## Exercise:
Could you set down exactly the lines in the records below between the line holding "You are a computer-use" and the line holding "Click the share", inclusive?

## Data for processing:

┄┄┄┄┄┄┄┄┄┄

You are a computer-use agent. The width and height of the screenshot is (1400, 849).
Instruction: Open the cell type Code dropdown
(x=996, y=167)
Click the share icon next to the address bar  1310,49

┄┄┄┄┄┄┄┄┄┄

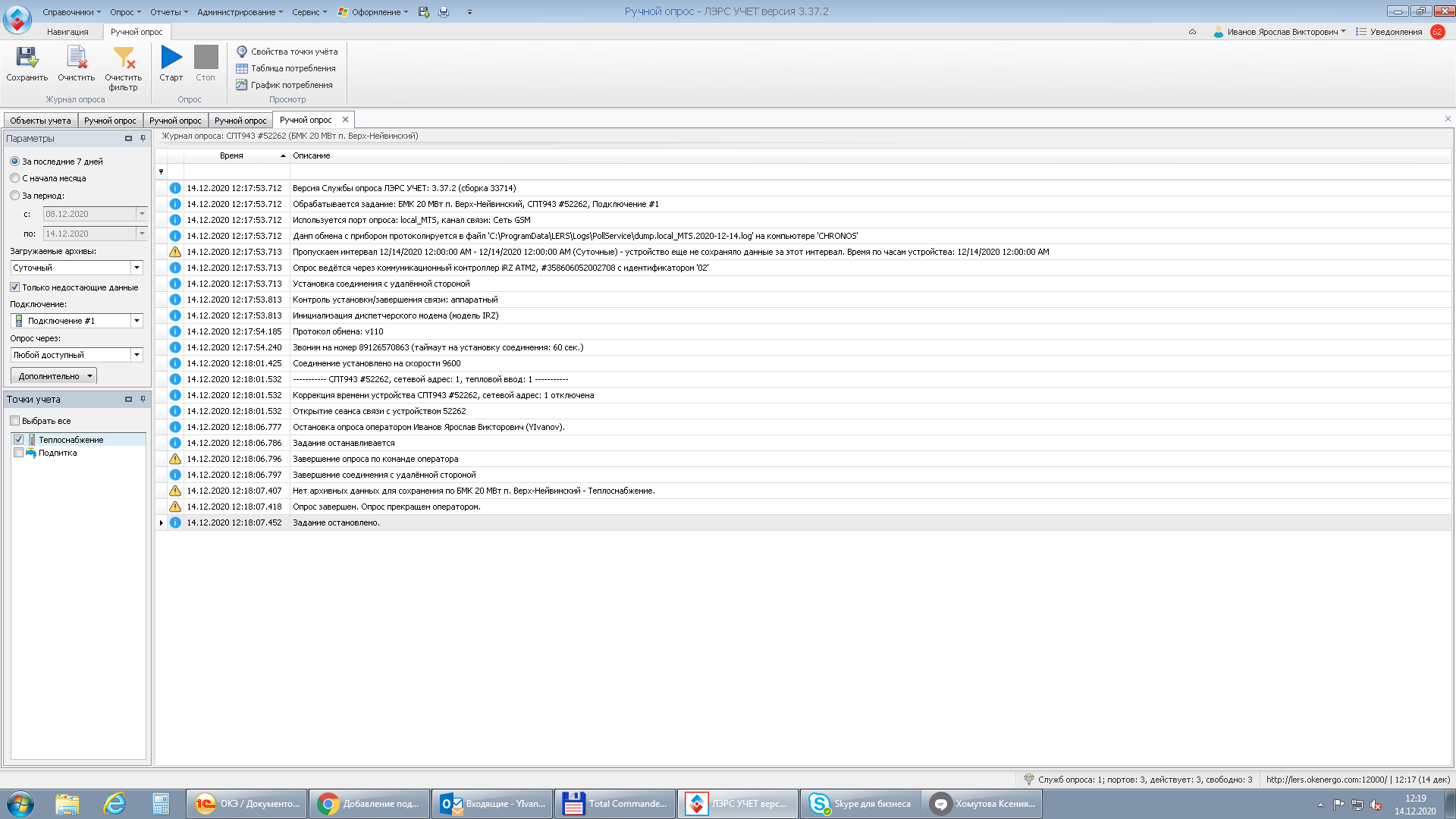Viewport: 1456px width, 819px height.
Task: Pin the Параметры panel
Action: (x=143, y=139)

┄┄┄┄┄┄┄┄┄┄

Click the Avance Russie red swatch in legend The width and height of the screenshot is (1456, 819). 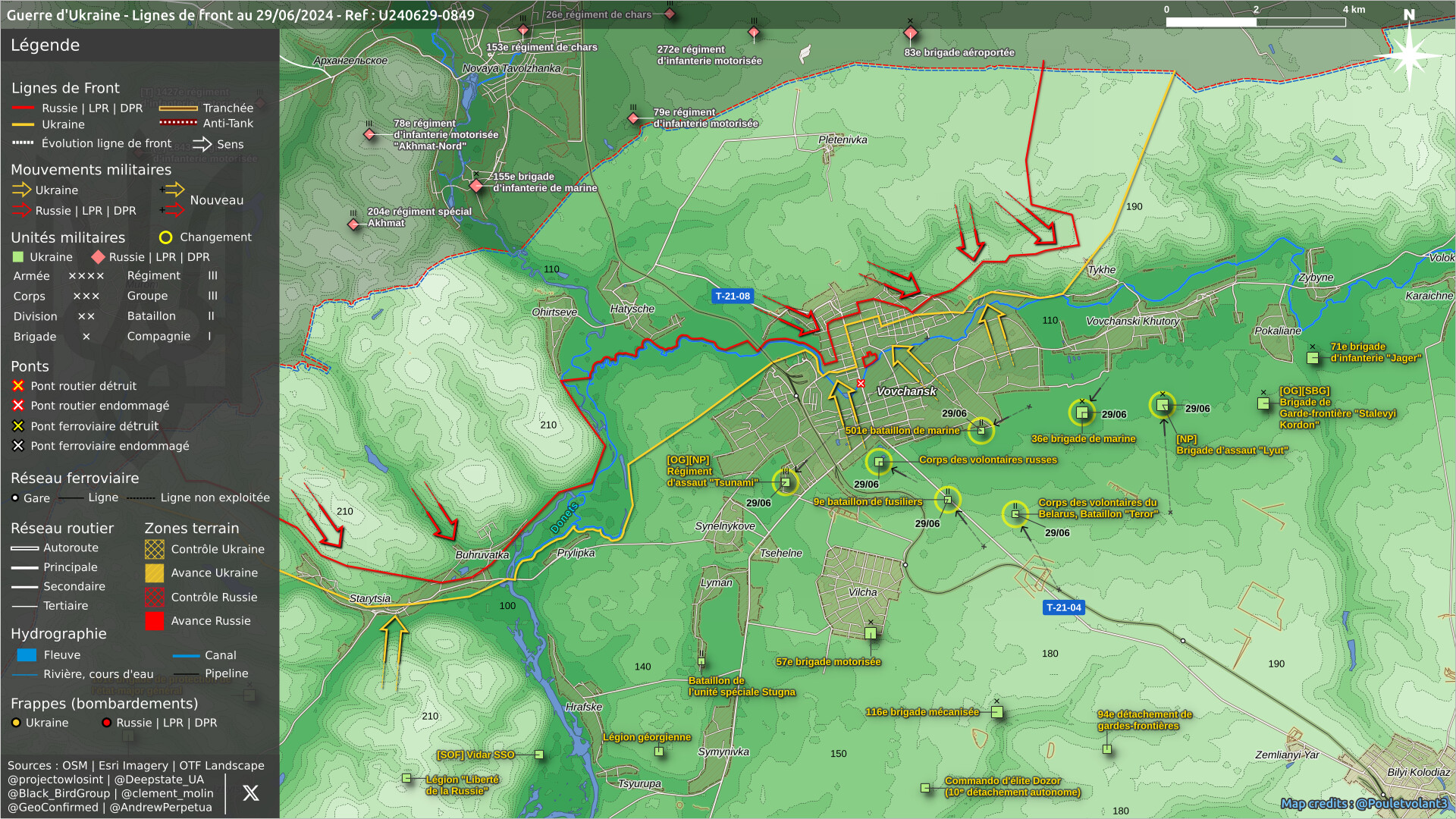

┄┄┄┄┄┄┄┄┄┄

## Response:
You are a computer-use agent. The width and height of the screenshot is (1400, 849).
Instruction: Open the cell type Code dropdown
(x=996, y=167)
Click the share icon next to the address bar  1310,49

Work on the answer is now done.